§ LISTED RECORDS
┌────────

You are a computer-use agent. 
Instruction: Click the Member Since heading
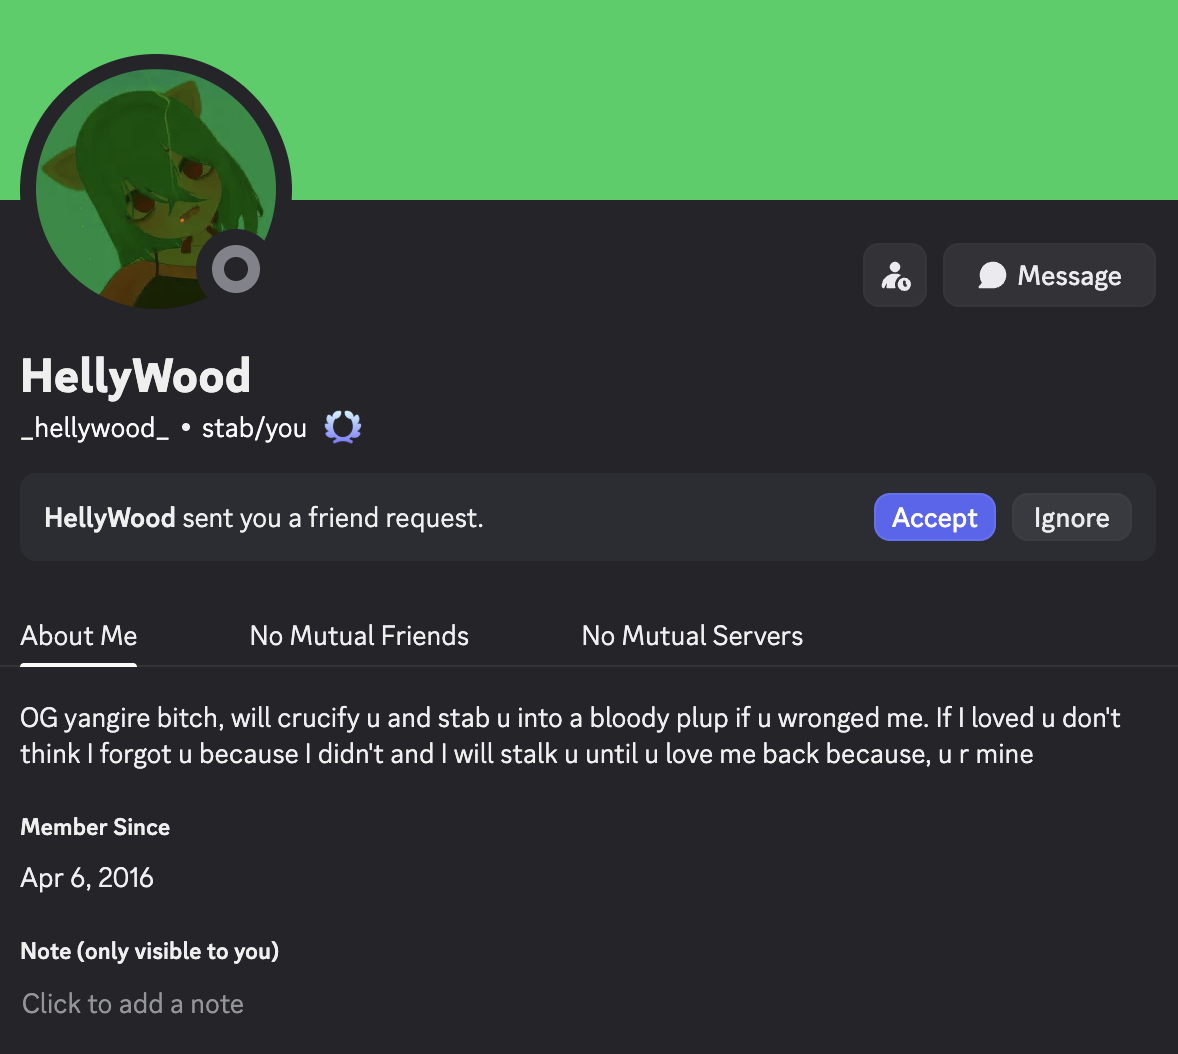coord(95,827)
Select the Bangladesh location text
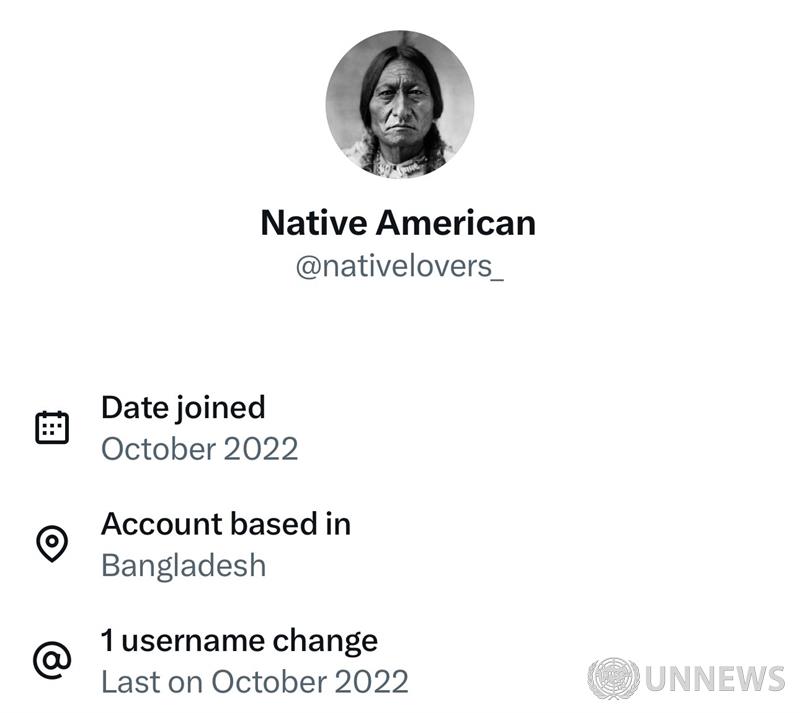Viewport: 800px width, 713px height. tap(183, 565)
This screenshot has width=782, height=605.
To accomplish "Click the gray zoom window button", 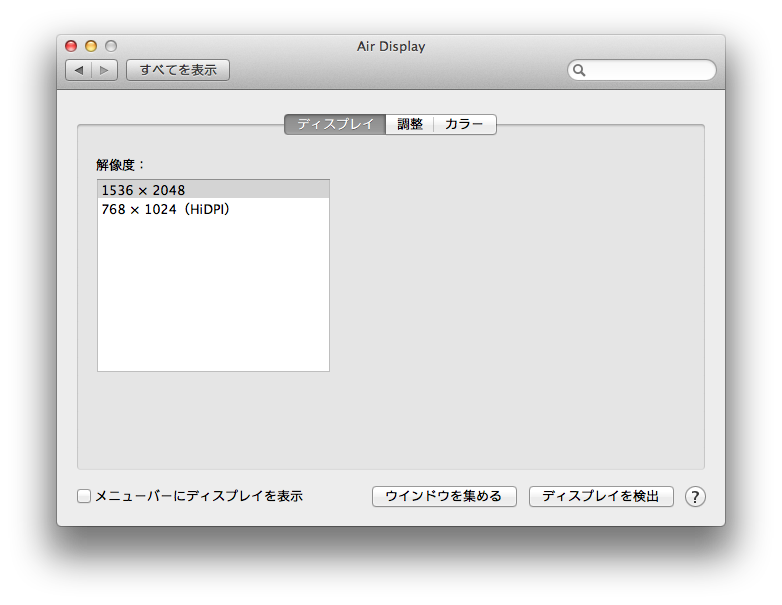I will [x=111, y=46].
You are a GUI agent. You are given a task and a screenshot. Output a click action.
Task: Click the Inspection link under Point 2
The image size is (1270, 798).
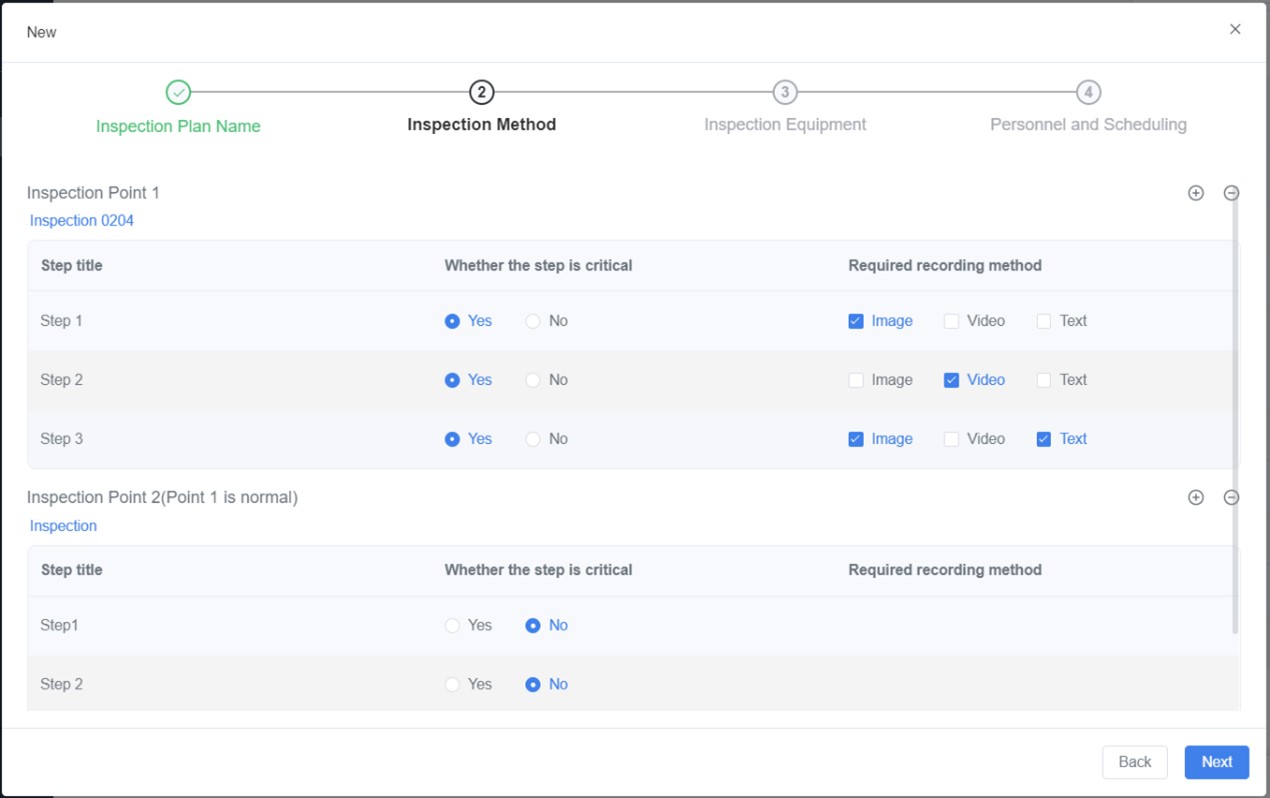[x=63, y=525]
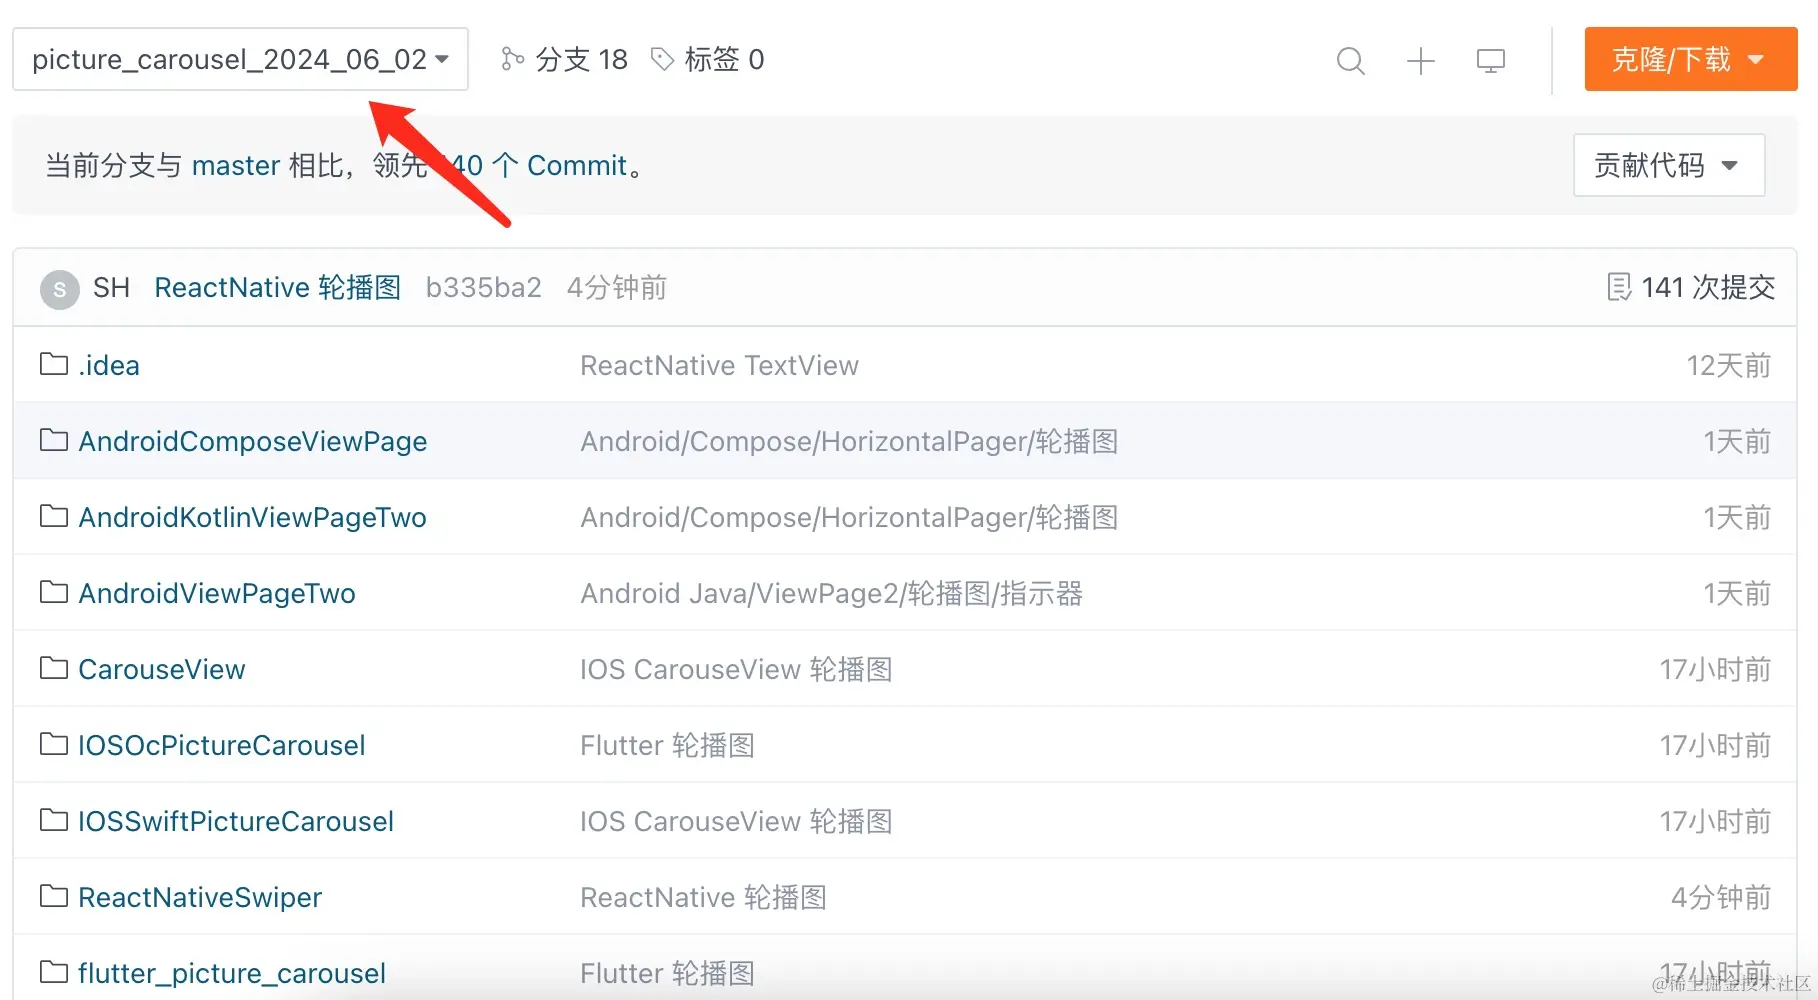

└────────

A word-for-word copy is required of the lines above from the line with "Task: Click the Inspection link under Point 2" through the last line of the data; no other lines and no pictures belong in it.

§ TASK ANSWER
Task: Click the Inspection link under Point 2
The image size is (1270, 798).
[x=63, y=525]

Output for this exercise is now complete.